■ Your goal ■
Search the records below for the string "computer", and report each line that contains it.

───── Data ─────

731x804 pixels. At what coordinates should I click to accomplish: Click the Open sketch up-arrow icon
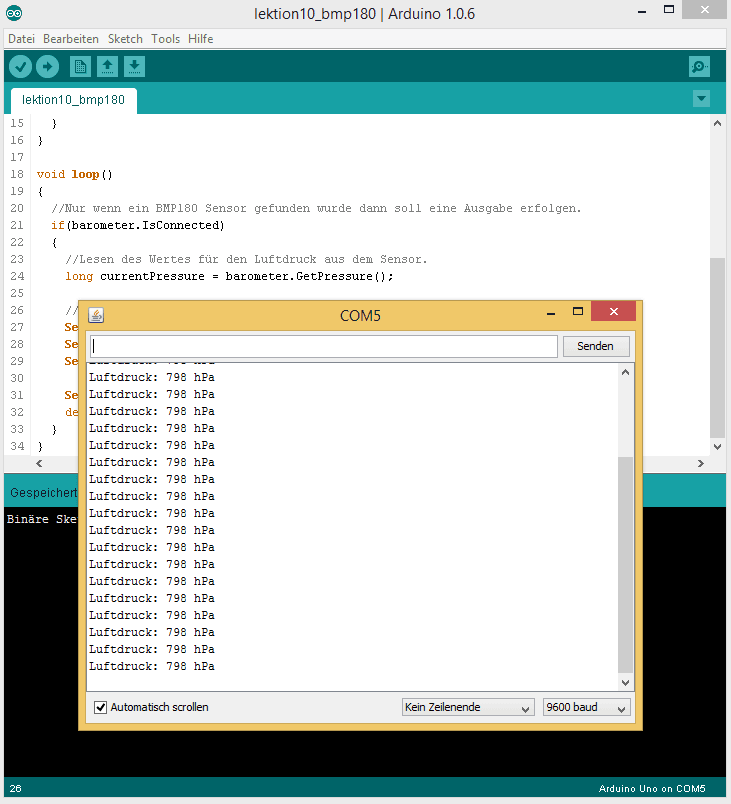coord(107,67)
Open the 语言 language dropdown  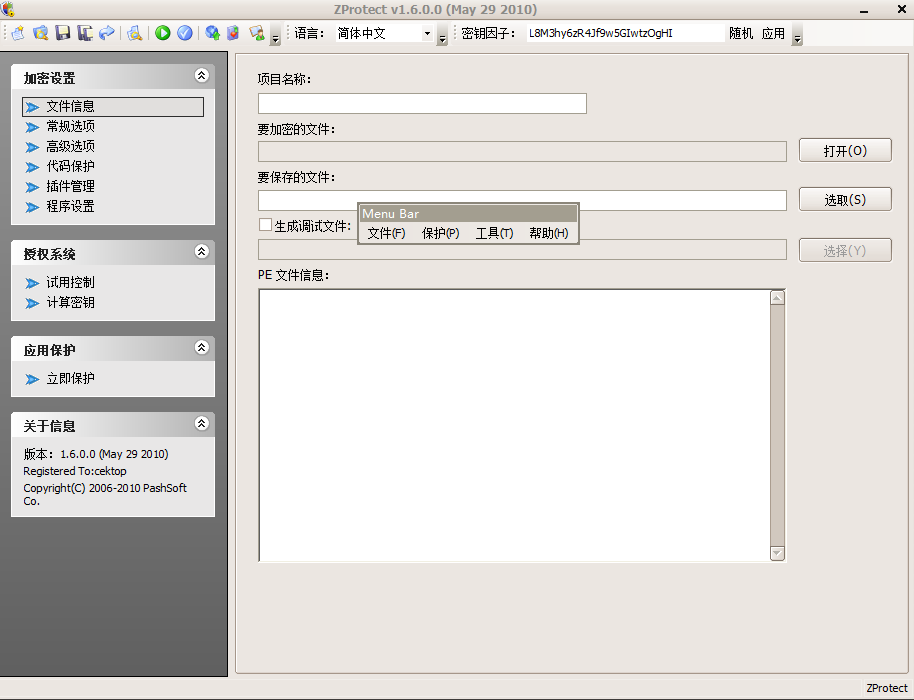point(427,34)
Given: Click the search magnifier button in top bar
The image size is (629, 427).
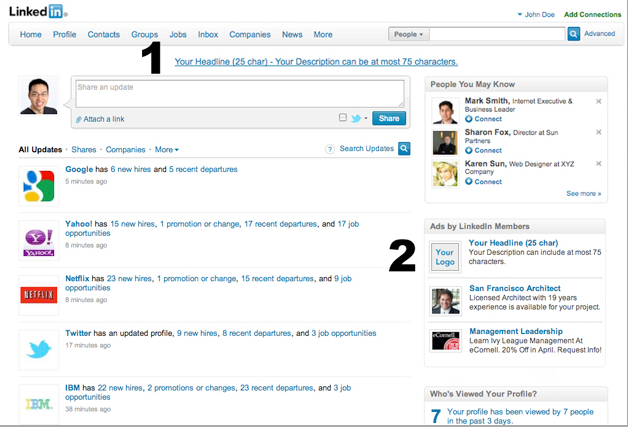Looking at the screenshot, I should pyautogui.click(x=574, y=34).
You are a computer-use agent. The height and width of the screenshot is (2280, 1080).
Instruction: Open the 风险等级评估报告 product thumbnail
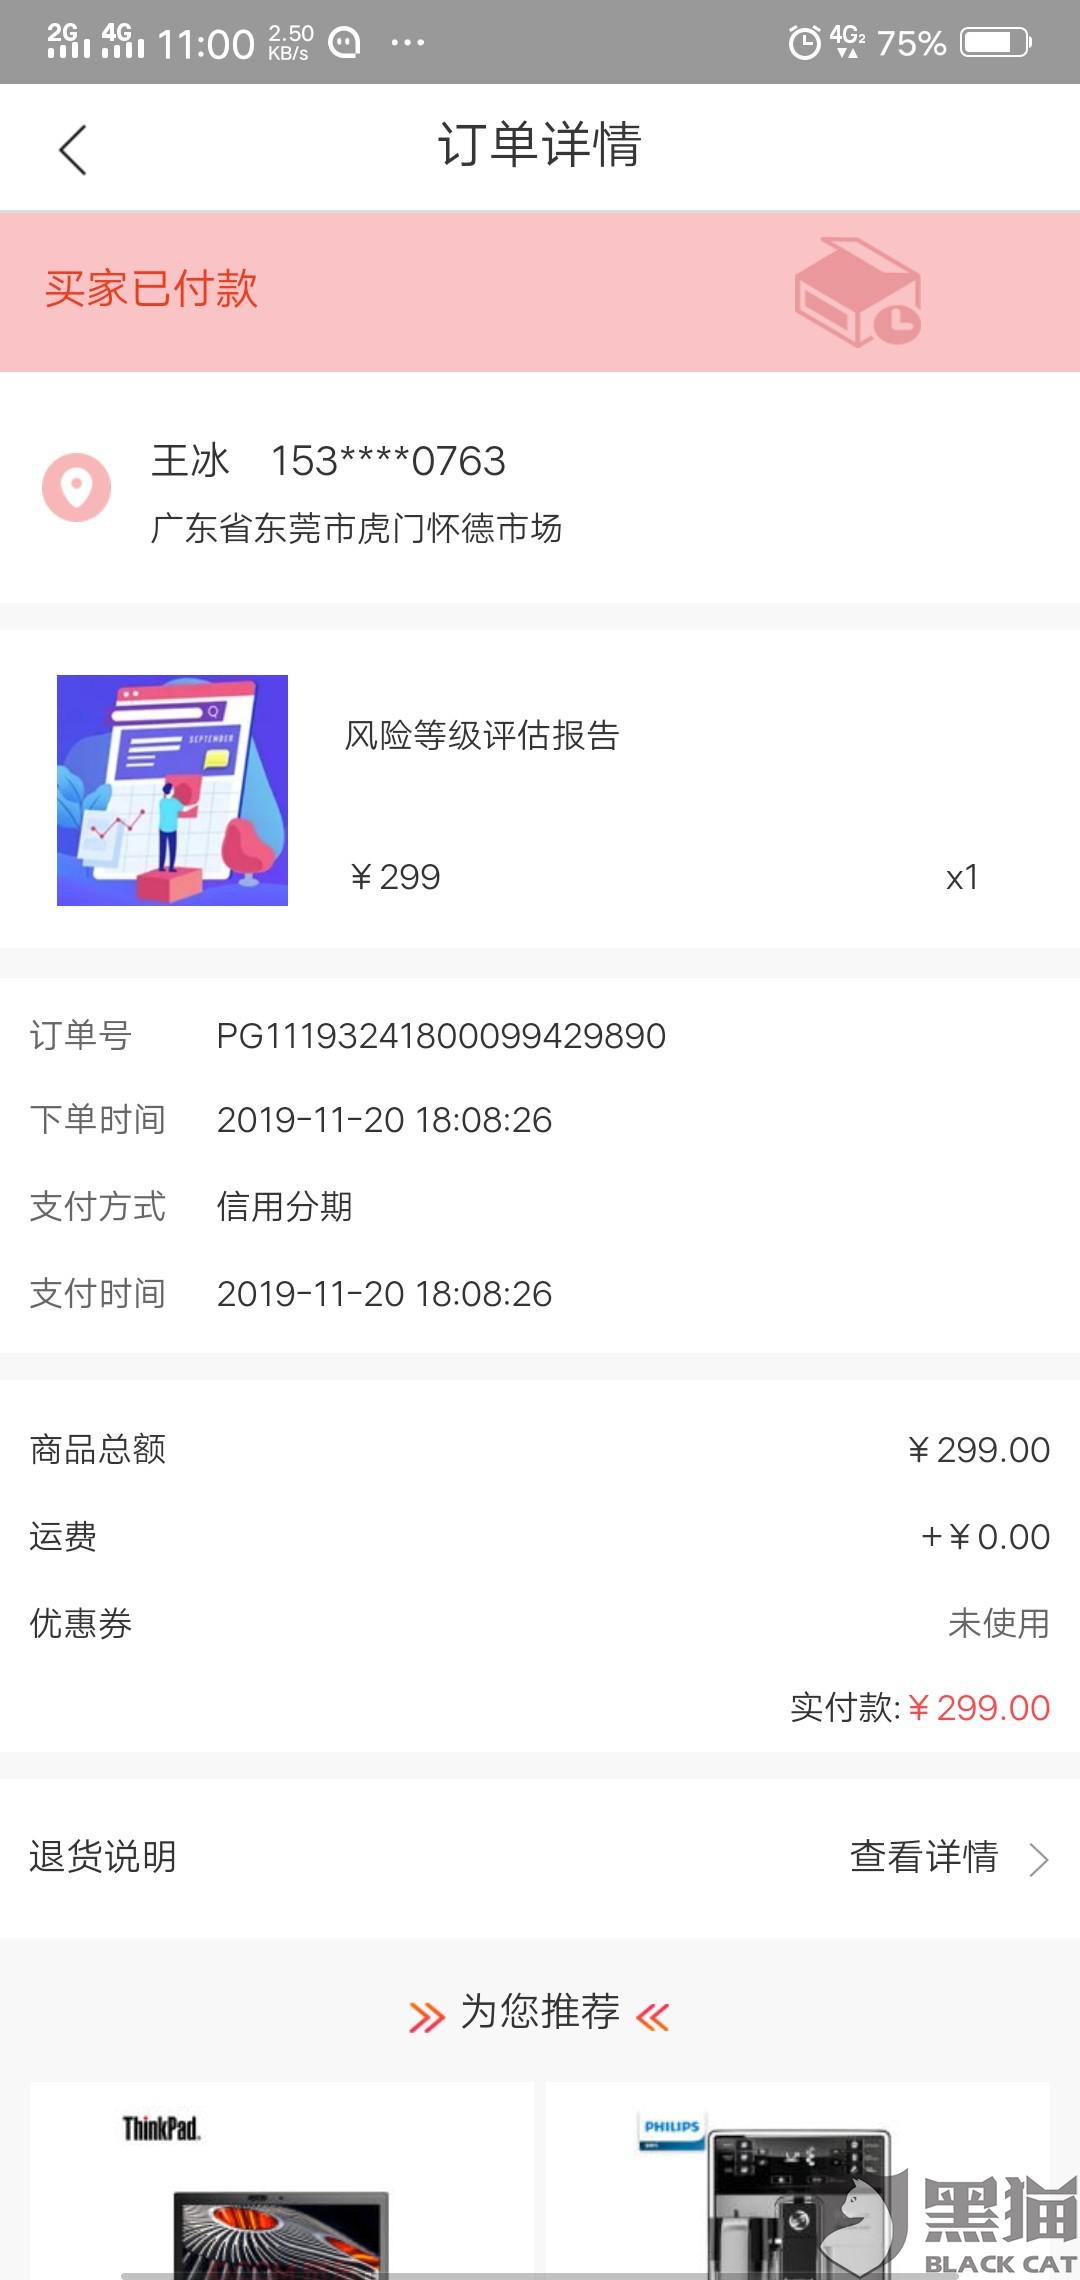coord(172,790)
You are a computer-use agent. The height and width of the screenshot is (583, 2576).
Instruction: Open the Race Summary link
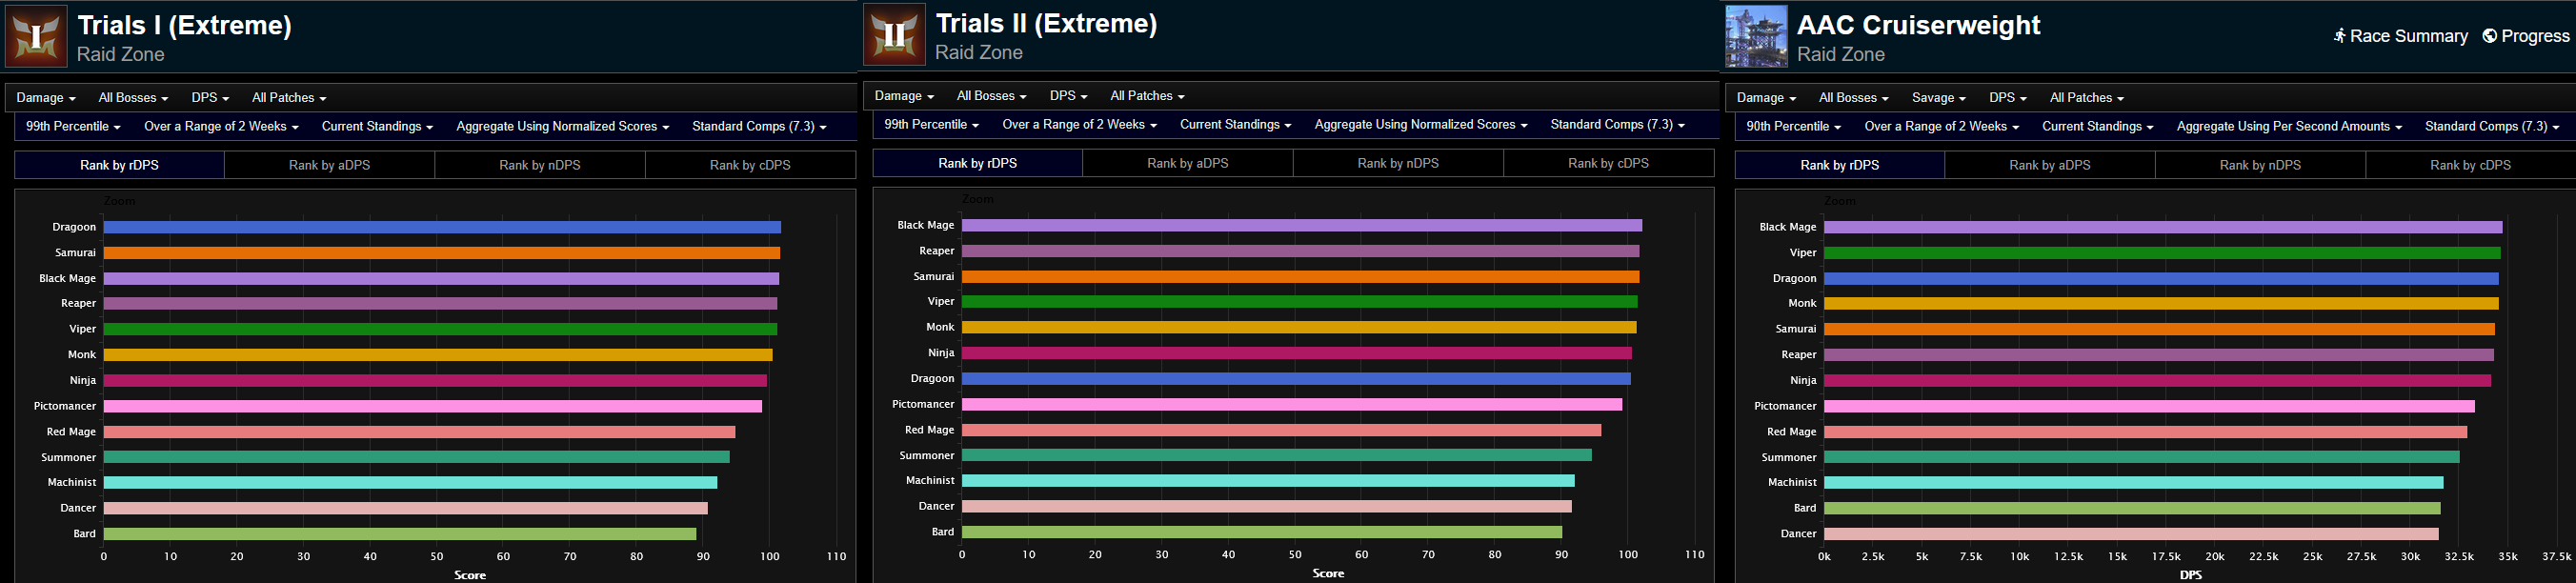point(2400,36)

─────

■ Solution to this exercise ■
You are a computer-use agent. The height and width of the screenshot is (2280, 1080).
You are a computer-use agent. The height and width of the screenshot is (583, 2576).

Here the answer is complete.